## EXERCISE
Retype the complete listing exactly as it appears.

- Opening Delimiter -

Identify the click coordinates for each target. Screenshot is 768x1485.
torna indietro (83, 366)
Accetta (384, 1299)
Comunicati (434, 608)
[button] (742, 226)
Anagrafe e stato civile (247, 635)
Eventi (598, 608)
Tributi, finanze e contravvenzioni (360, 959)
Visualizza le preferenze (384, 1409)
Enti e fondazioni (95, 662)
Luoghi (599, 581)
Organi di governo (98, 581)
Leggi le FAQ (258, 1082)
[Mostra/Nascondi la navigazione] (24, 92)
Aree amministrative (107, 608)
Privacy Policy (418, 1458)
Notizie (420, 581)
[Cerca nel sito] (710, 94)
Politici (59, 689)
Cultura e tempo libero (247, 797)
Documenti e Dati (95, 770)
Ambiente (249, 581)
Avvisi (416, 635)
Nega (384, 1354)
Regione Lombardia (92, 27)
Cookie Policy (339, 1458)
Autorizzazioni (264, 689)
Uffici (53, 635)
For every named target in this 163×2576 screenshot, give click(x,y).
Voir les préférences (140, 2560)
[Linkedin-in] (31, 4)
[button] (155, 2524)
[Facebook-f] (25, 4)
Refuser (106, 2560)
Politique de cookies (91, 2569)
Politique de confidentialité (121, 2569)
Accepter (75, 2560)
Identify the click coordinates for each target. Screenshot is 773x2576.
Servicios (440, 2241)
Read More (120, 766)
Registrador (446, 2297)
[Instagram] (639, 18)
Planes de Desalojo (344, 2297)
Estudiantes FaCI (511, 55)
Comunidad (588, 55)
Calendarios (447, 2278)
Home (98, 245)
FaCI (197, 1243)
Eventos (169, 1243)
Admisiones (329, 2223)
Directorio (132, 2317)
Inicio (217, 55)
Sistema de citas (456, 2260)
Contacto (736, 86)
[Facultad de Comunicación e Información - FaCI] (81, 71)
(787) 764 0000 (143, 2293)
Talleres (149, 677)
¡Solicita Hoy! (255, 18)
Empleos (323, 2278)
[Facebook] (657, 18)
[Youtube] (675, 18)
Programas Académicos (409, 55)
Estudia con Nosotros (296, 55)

- Closing Delimiter -

## ANSWER TO THIS TASK
Identify the click coordinates for each target. Screenshot is 768x1485.
torna indietro (83, 366)
Accetta (384, 1299)
Comunicati (434, 608)
[button] (742, 226)
Anagrafe e stato civile (247, 635)
Eventi (598, 608)
Tributi, finanze e contravvenzioni (360, 959)
Visualizza le preferenze (384, 1409)
Enti e fondazioni (95, 662)
Luoghi (599, 581)
Organi di governo (98, 581)
Leggi le FAQ (258, 1082)
[Mostra/Nascondi la navigazione] (24, 92)
Aree amministrative (107, 608)
Privacy Policy (418, 1458)
Notizie (420, 581)
[Cerca nel sito] (710, 94)
Politici (59, 689)
Cultura e tempo libero (247, 797)
Documenti e Dati (95, 770)
Ambiente (249, 581)
Avvisi (416, 635)
Nega (384, 1354)
Regione Lombardia (92, 27)
Cookie Policy (339, 1458)
Autorizzazioni (264, 689)
Uffici (53, 635)
For every named target in this 163×2576 screenshot, give click(x,y).
Voir les préférences (140, 2560)
[Linkedin-in] (31, 4)
[button] (155, 2524)
[Facebook-f] (25, 4)
Refuser (106, 2560)
Politique de cookies (91, 2569)
Politique de confidentialité (121, 2569)
Accepter (75, 2560)
Identify the click coordinates for each target. Screenshot is 773x2576.
Servicios (440, 2241)
Read More (120, 766)
Registrador (446, 2297)
[Instagram] (639, 18)
Planes de Desalojo (344, 2297)
Estudiantes FaCI (511, 55)
Comunidad (588, 55)
Calendarios (447, 2278)
Home (98, 245)
FaCI (197, 1243)
Eventos (169, 1243)
Admisiones (329, 2223)
Directorio (132, 2317)
Inicio (217, 55)
Sistema de citas (456, 2260)
Contacto (736, 86)
[Facultad de Comunicación e Información - FaCI] (81, 71)
(787) 764 0000 (143, 2293)
Talleres (149, 677)
¡Solicita Hoy! (255, 18)
Empleos (323, 2278)
[Facebook] (657, 18)
[Youtube] (675, 18)
Programas Académicos (409, 55)
Estudia con Nosotros (296, 55)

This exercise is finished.